TASK INSTRUCTIONS: Every line from the one holding "Task: Click the padlock icon in address bar" through the last line of the records must be retyped exactly, and no other line or picture may appear in the copy.

━━━━━ MATERIAL TO PROCESS ━━━━━

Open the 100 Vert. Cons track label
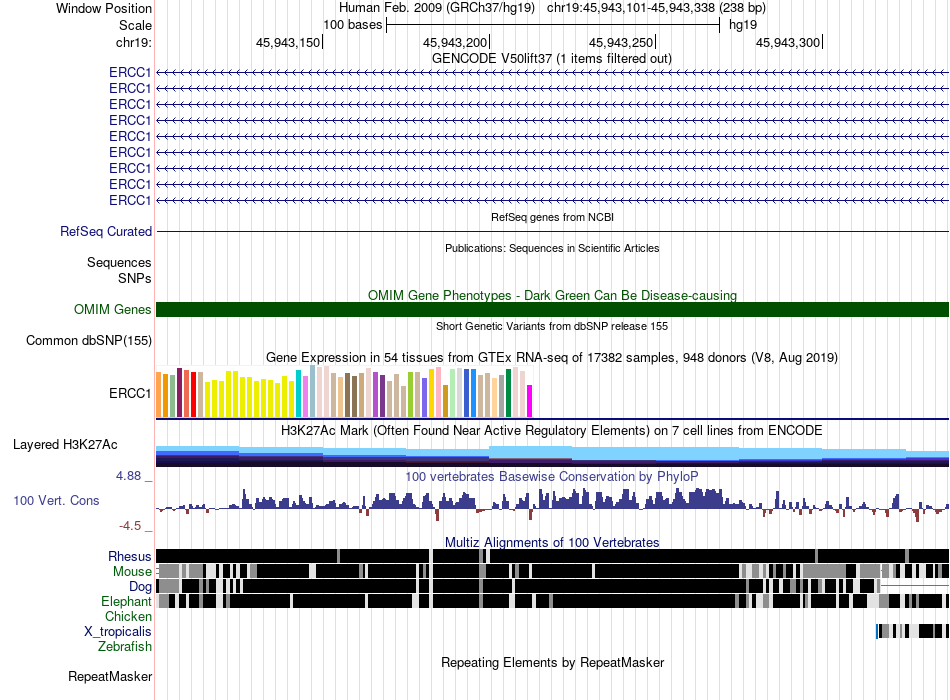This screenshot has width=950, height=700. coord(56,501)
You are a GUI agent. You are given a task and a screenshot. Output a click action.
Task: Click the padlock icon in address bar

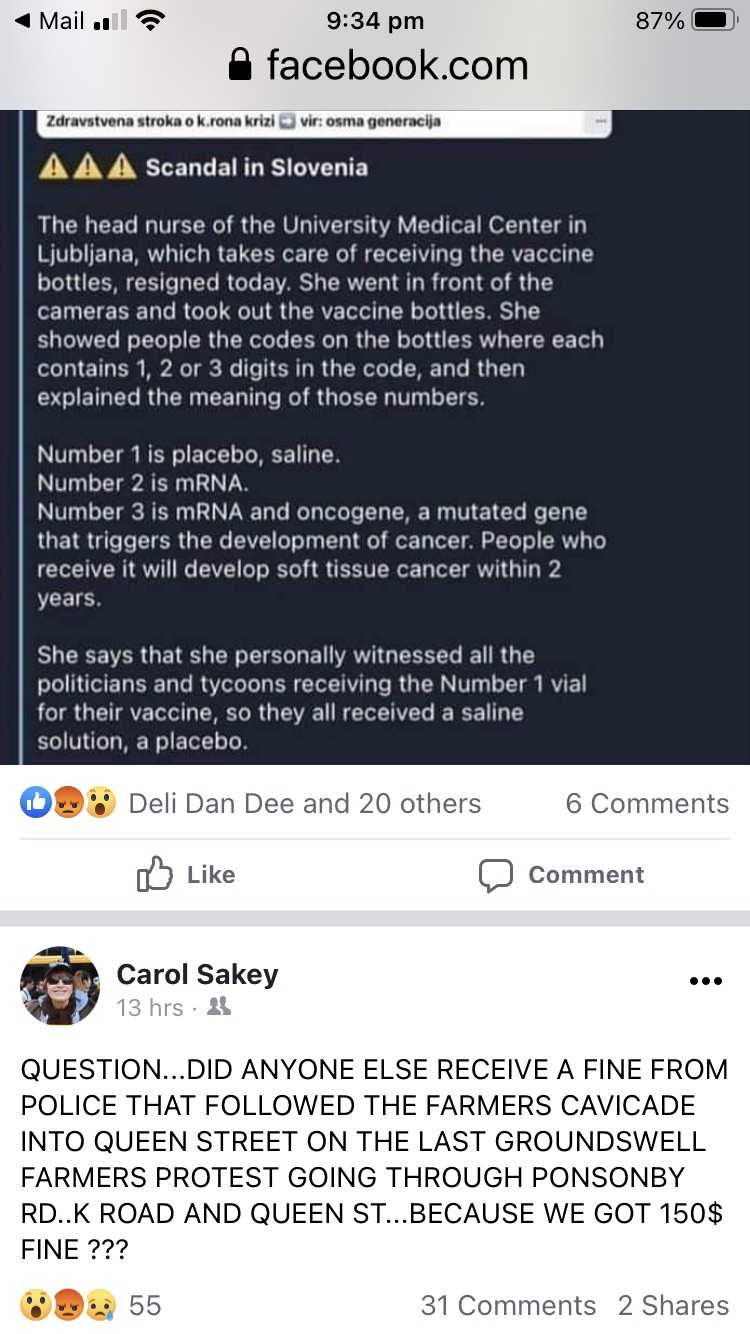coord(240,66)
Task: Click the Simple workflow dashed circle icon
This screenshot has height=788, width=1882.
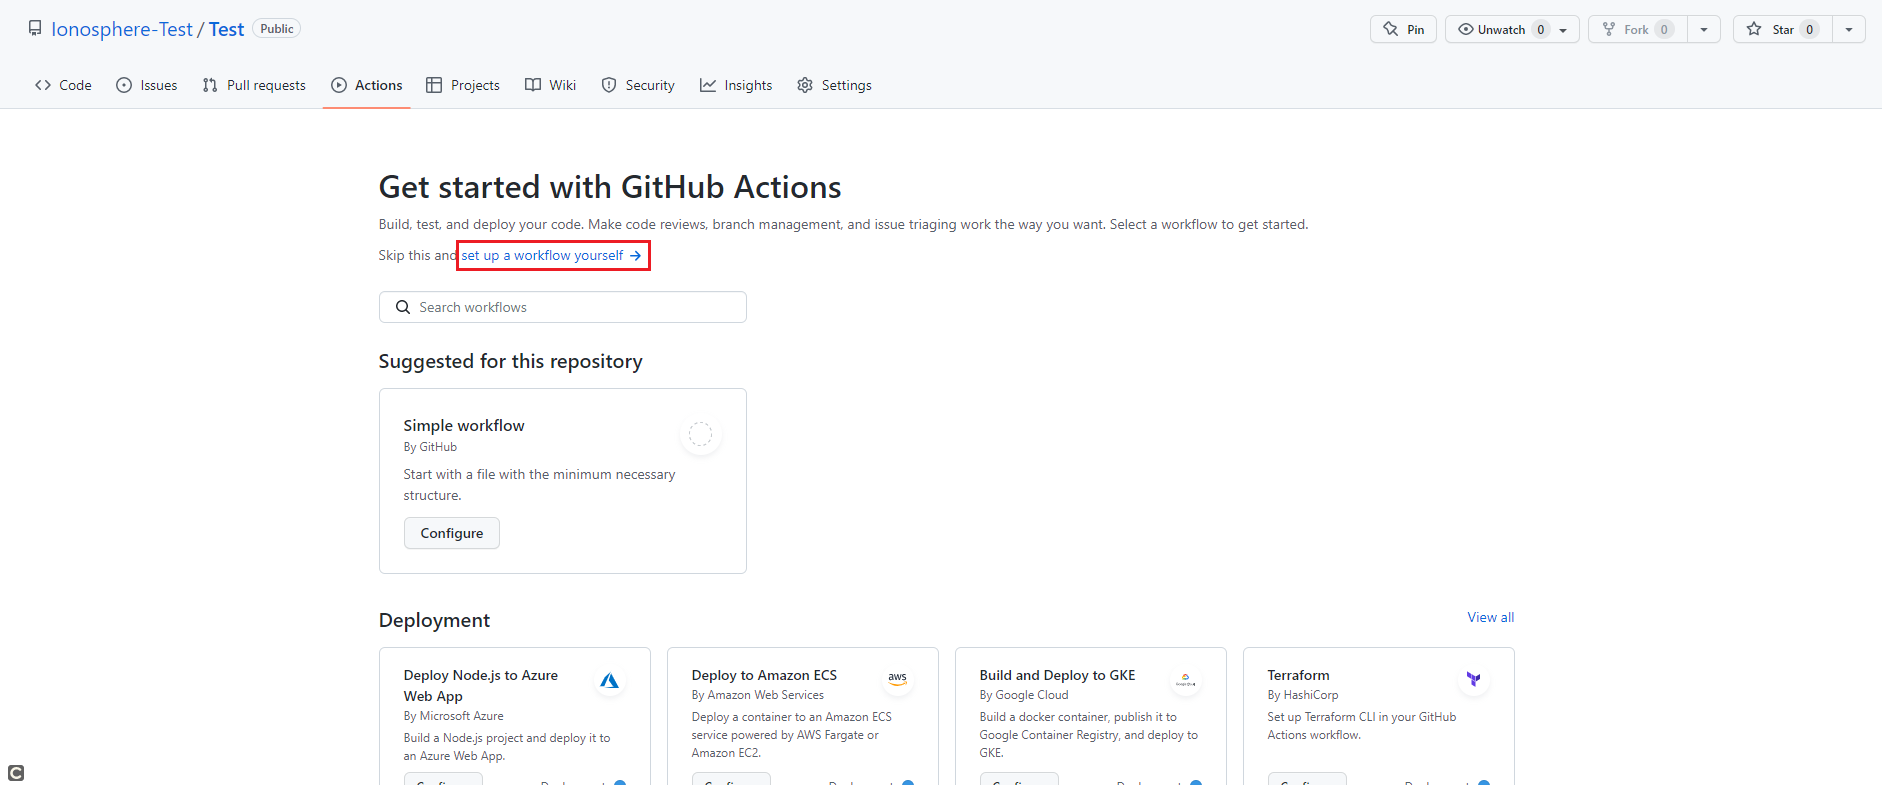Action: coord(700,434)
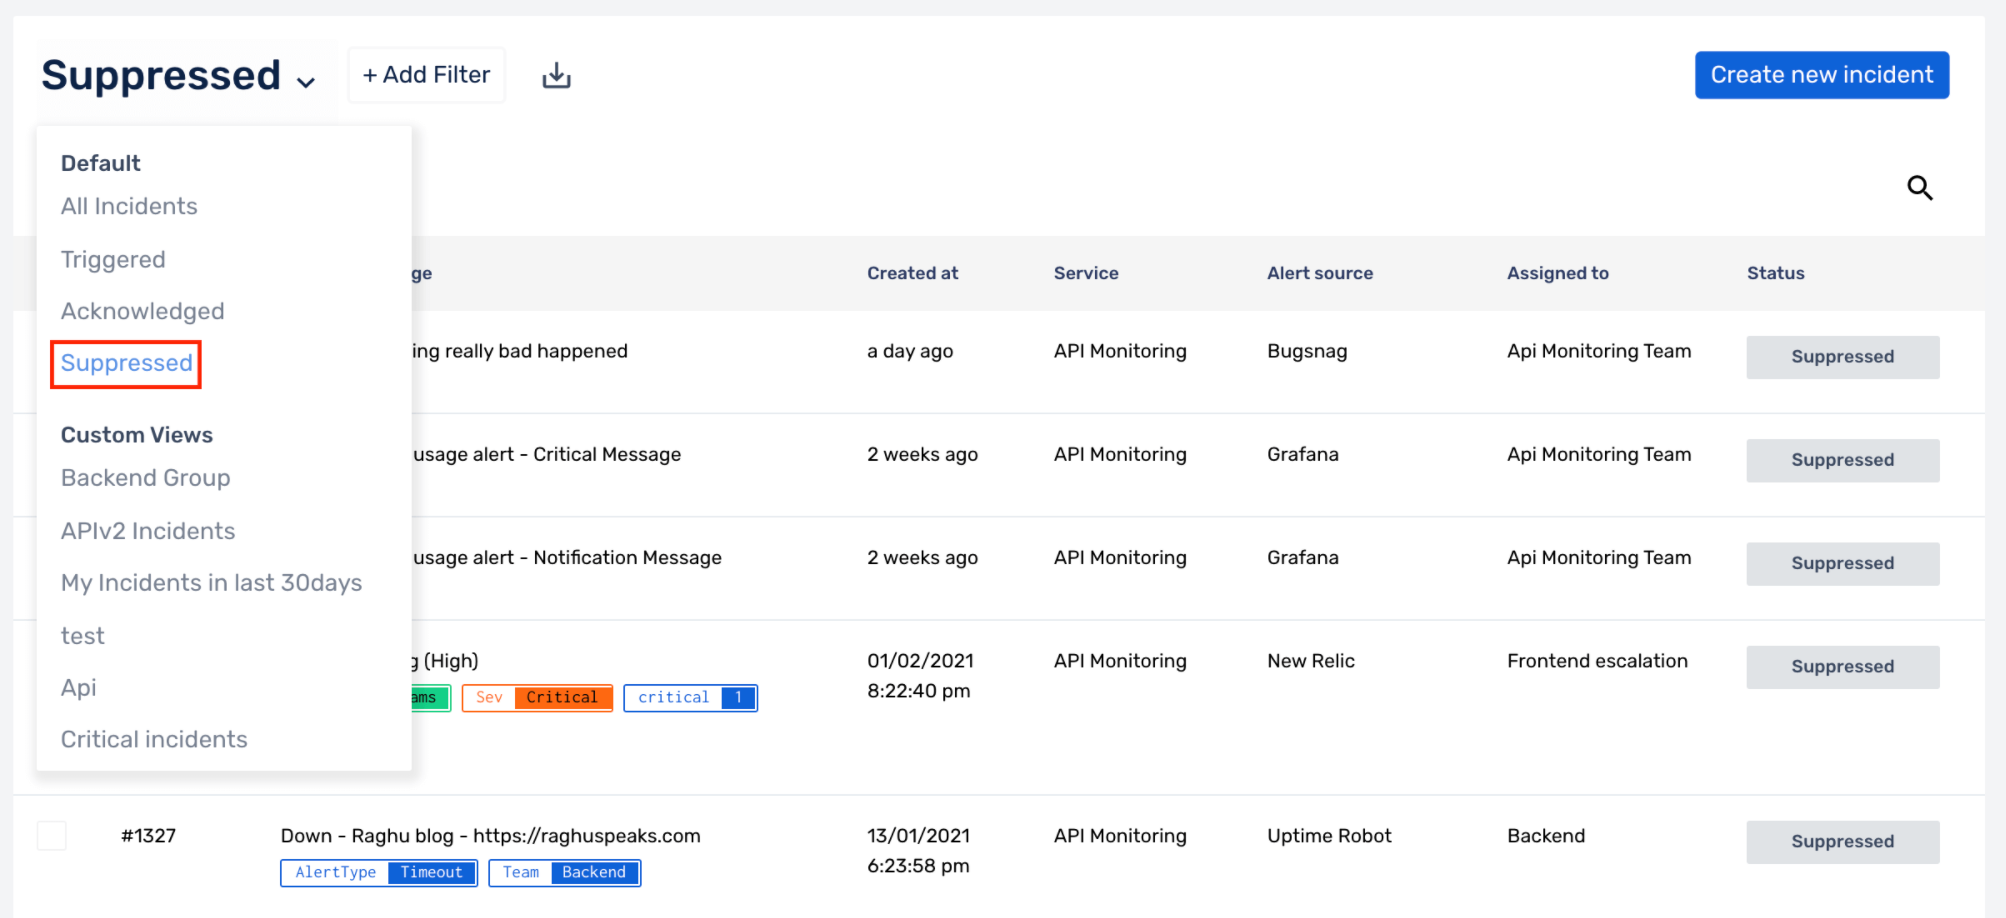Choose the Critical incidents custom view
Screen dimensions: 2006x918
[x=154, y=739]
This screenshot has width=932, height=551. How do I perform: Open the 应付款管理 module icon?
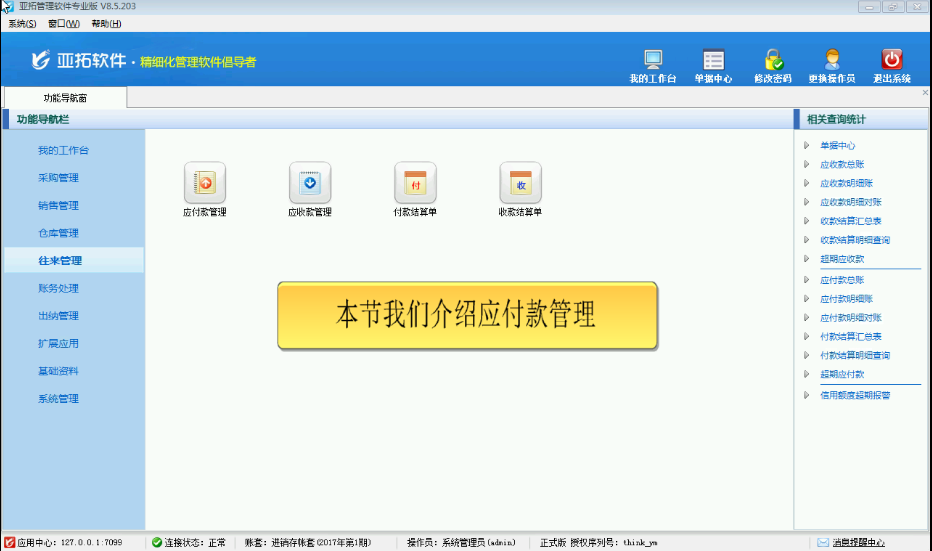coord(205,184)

━━━━━

TASK RESPONSE:
Task: Click the padlock icon in address bar

coord(240,66)
Task: Click the Simple workflow dashed circle icon
This screenshot has height=788, width=1882.
Action: coord(700,434)
Choose the Critical incidents custom view
Screen dimensions: 2006x918
[x=154, y=739]
This screenshot has width=932, height=551. How do I perform: Open the 应付款管理 module icon?
coord(205,184)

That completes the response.